Intitulado “De la musique avant toute chose”, o recital, na quarta-feira à noite, no Palácio da Vila, no âmbito do 54.º Festival de Sintra, conta com canções de Gustave Charpentier, Claude Debussy, Camille Saint-Saens, Reinaldo Hahn, Edgar Varèse, Ernest Chausson, Jules Massenet, Fritz Delius, Maurice Ravel e Francesco Paolo Tosti.

Do programa constam ainda Charles Koechlin, que foi professor particular de Fernando Lopes-Graça, e os portugueses Alfredo Keil, autor do Hino Nacional, e António Fragoso, que, com “meros 20 anos”, escolheu “para musicar os cinco ‘Poèmes saturniens’, baseando-se, como o título indica, na coleção de poemas com que Verlaine se estreou literariamente, em 1866", compondo "Sérénade" e "Les coquillages", que constituem "testemunhos de um músico muito sensível à música francesa do seu tempo, um admirador sem reservas de Debussy e de Ravel”.

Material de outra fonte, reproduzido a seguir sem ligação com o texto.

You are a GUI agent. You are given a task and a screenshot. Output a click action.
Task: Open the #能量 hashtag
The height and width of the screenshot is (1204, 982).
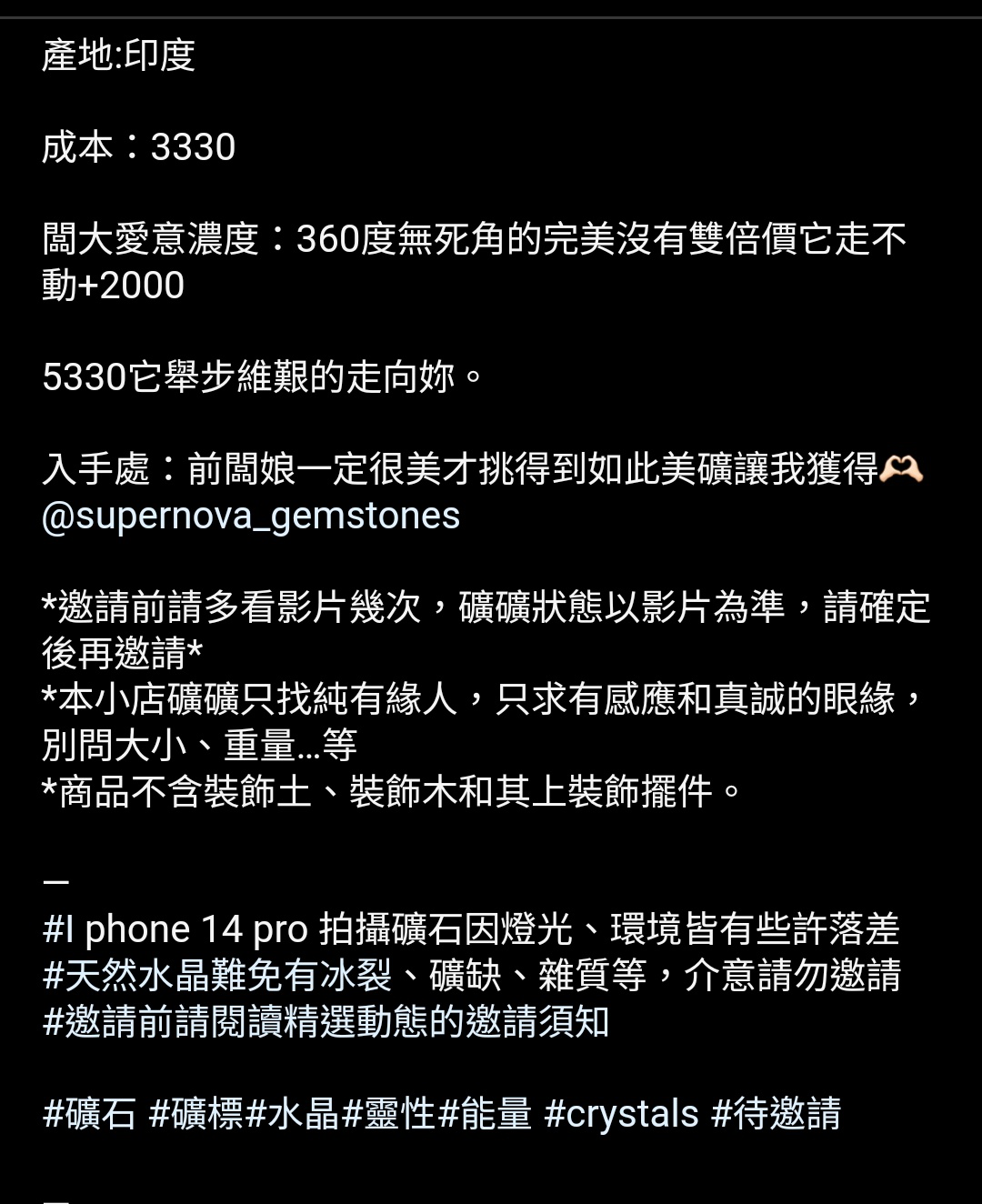485,1114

“Em Tomar, Alfredo Keil escreveu ‘Un grand sommeil noir’ (em Lá menor), poema que atraiu numerosos compositores (Honegger, Stravinsky, Nadia Boulanger, Jolivet, Varèse ou Ravel, entre os mais conhecidos). Na versão de Keil, sobressai o cuidado posto no controle dinâmico, a escrita mais cromática da parte central, assim como a sensibilidade particular que revela para com certas palavras do poema”, realça Mariano.

O recital é protagonizado pelo tenor Marco Alves dos Santos, os violinistas José João Fernandes Pereira e Filipa Poejo, a violoncelista Irene Lima, a violetista Joana Tavares e a contrabaixista Margarida Pereira, sob a direcção de João Paulo Santos, que estará ao piano.

O 54.º Festival de Sintra, sob o lema “Da Corte às Ruas”, prolonga-se até ao próximo dia 1 de outubro.

Apresentou já onze concertos em diferentes espaços deste concelho, nos arredores de Lisboa, visando apresentar “as contaminações entre o Velho Mundo e as sucessivas novas práticas sociais que acompanharam as mudanças para a modernidade, através do rasto que foram deixando nas artes e na música”, segundo nota da organização do certame.